> [WHAT TO DO] When you reach the line that holds "The height and", start copying exactly and keep going through the final line of the data, leaving out pictures.

Collected data:
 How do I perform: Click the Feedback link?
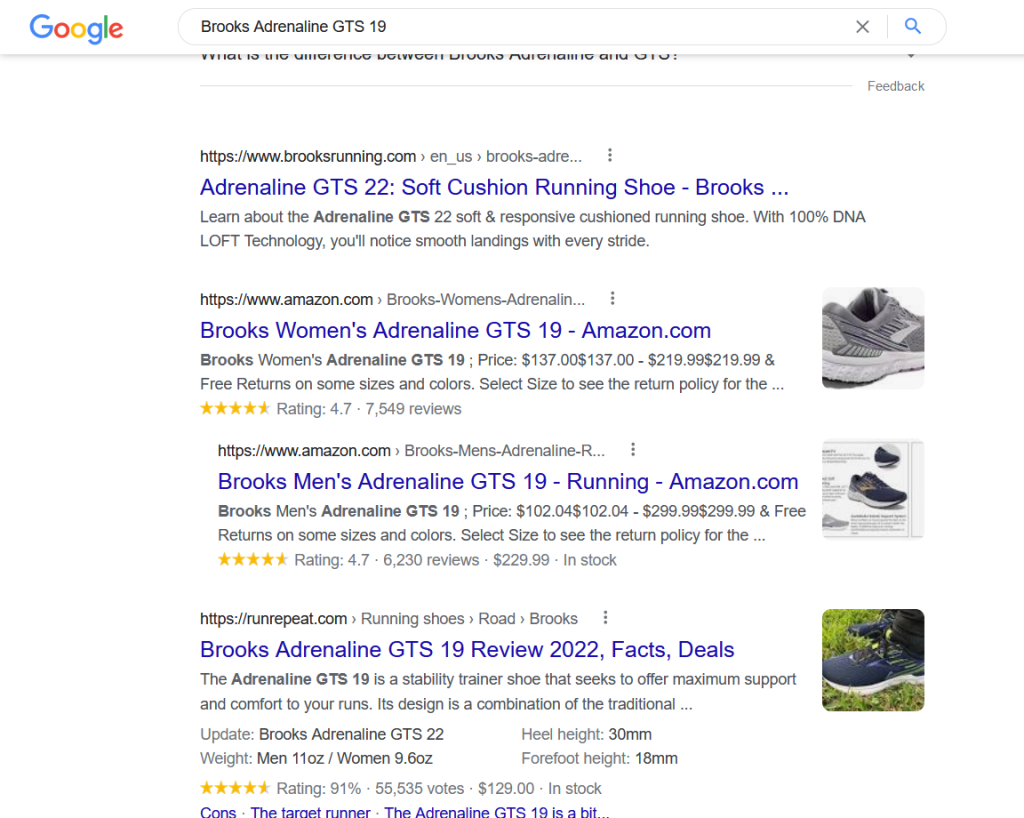895,86
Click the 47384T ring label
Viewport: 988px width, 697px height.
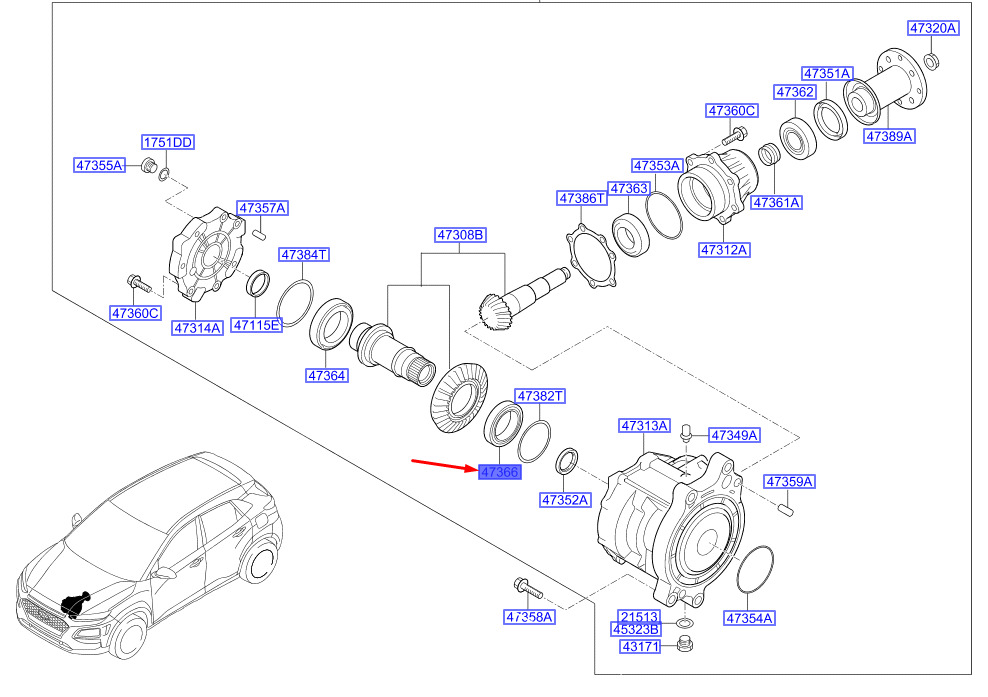pyautogui.click(x=304, y=255)

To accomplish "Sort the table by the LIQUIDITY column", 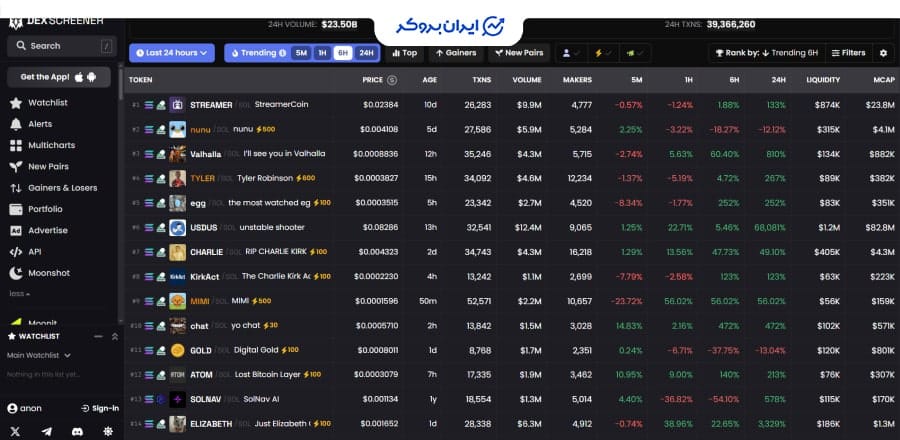I will coord(822,80).
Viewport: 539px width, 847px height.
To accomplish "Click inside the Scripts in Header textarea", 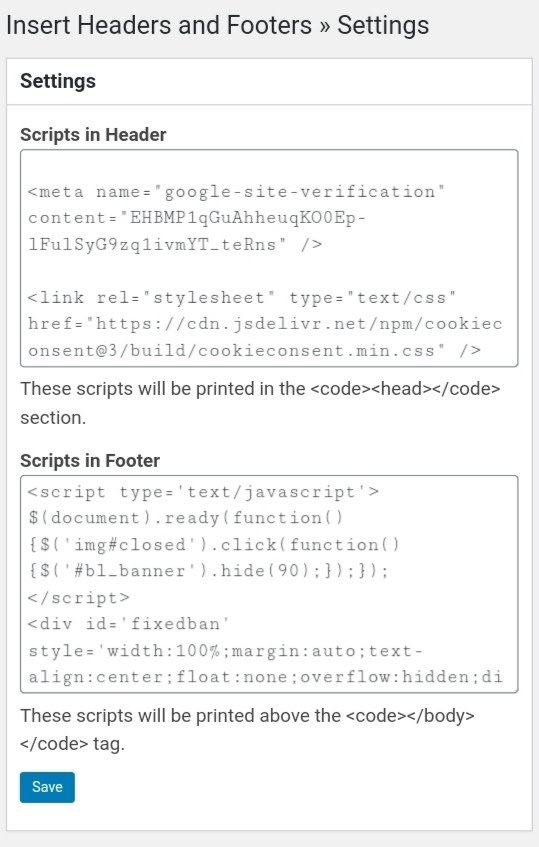I will tap(269, 258).
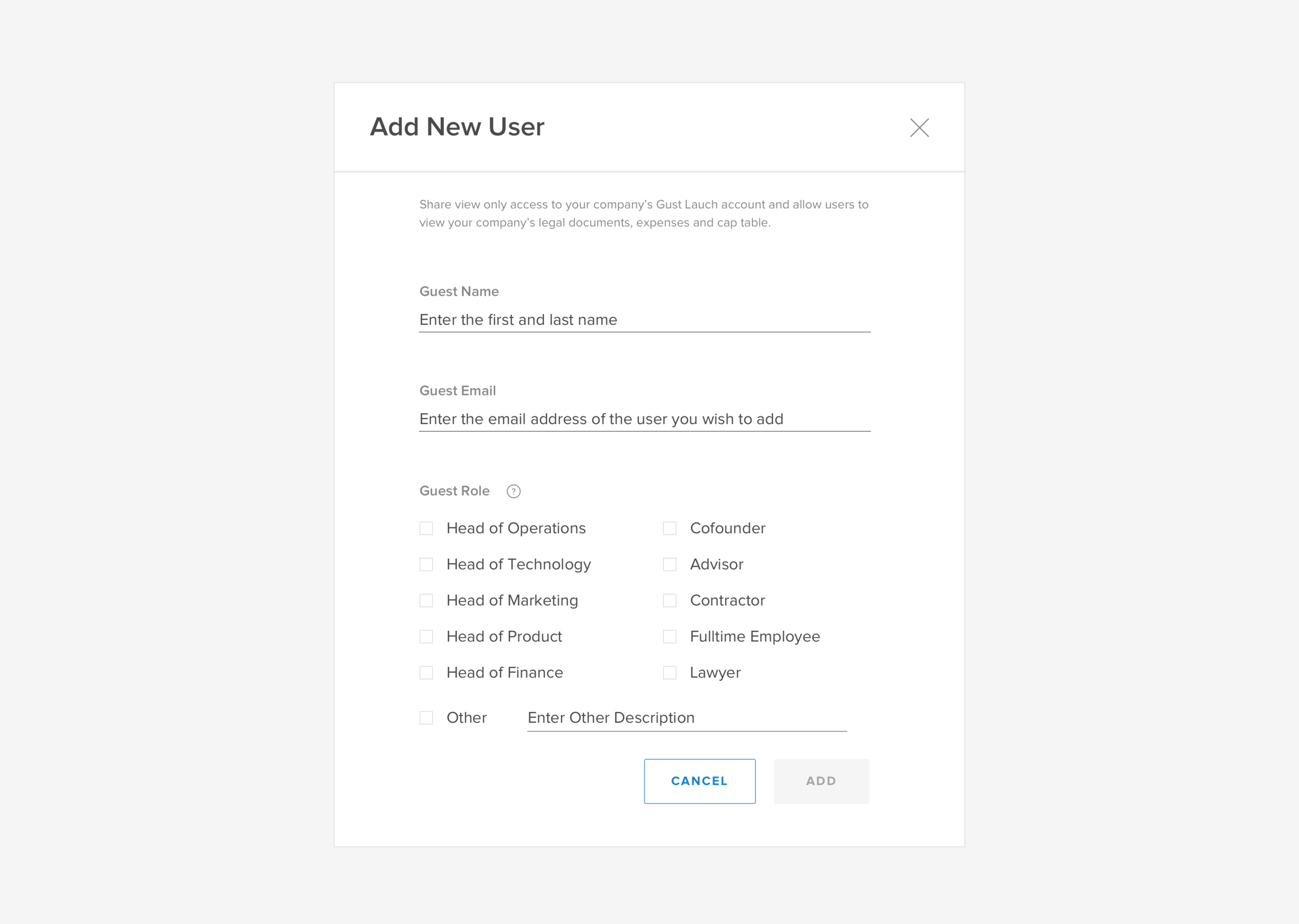Viewport: 1299px width, 924px height.
Task: Click the Head of Finance label
Action: [504, 672]
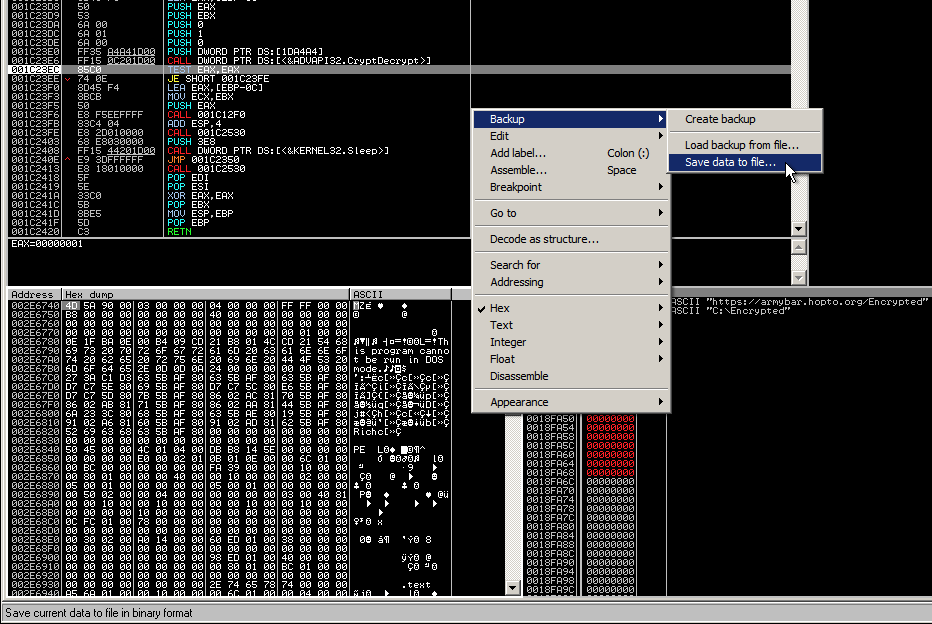This screenshot has width=932, height=624.
Task: Click Decode as structure entry
Action: [547, 240]
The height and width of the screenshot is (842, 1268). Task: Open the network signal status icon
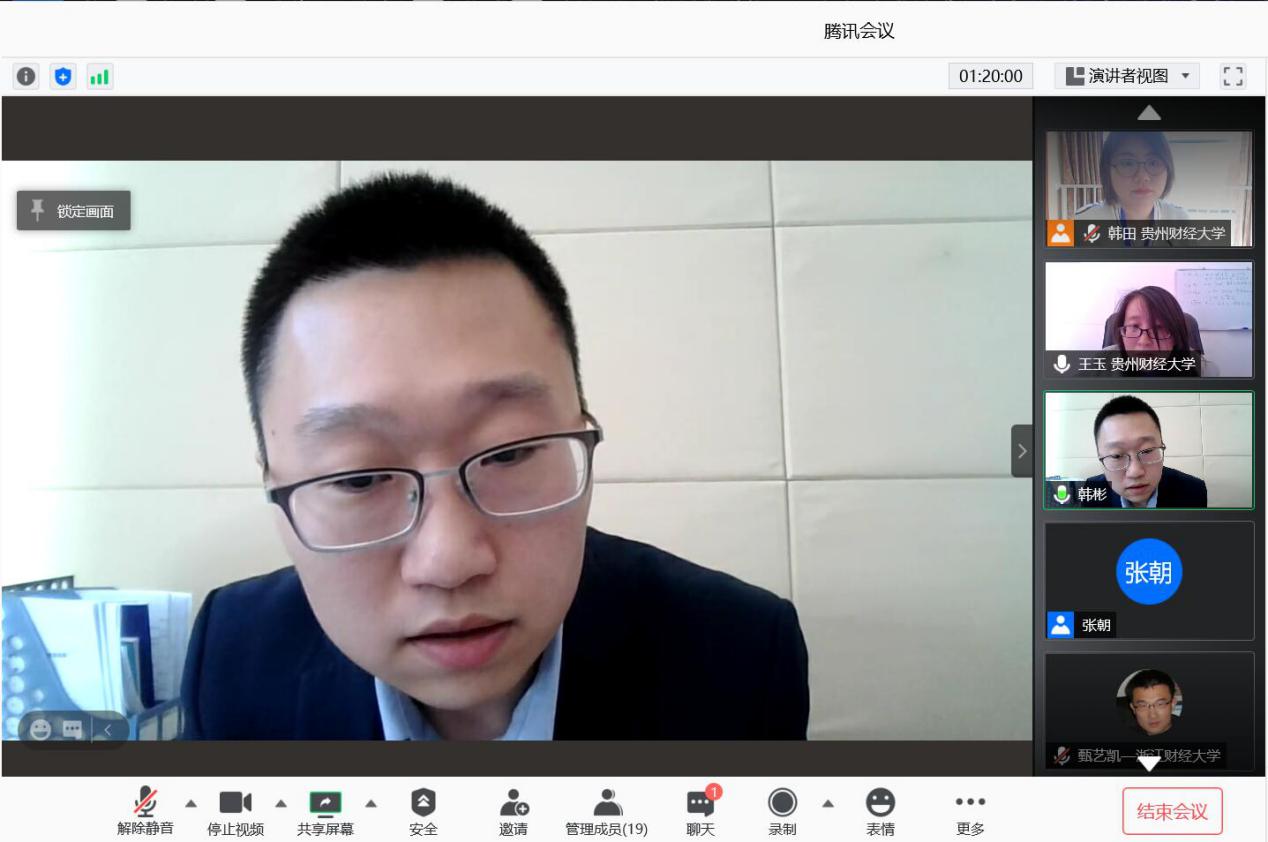pyautogui.click(x=99, y=77)
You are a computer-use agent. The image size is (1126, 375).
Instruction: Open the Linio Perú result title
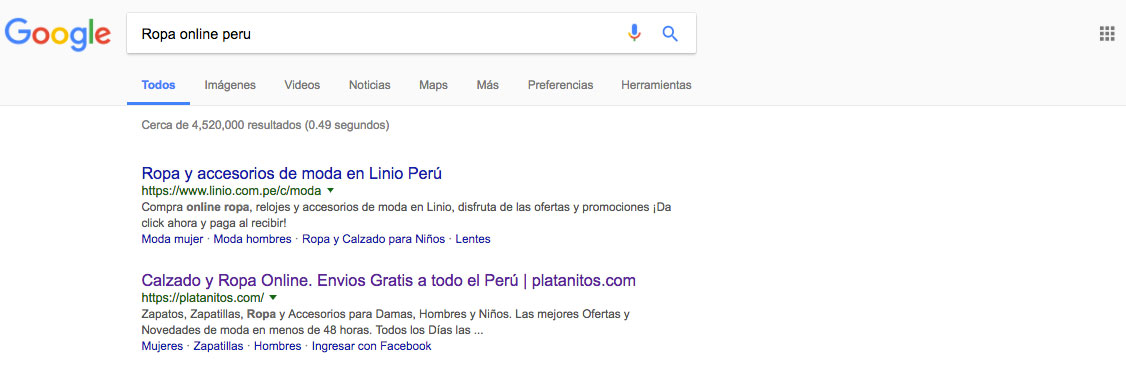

> [SOLUTION TO THIS TASK]
The height and width of the screenshot is (842, 1268). Task: Open the network signal status icon
pyautogui.click(x=99, y=77)
You are a computer-use agent. The image size is (1126, 375).
Instruction: Open the Linio Perú result title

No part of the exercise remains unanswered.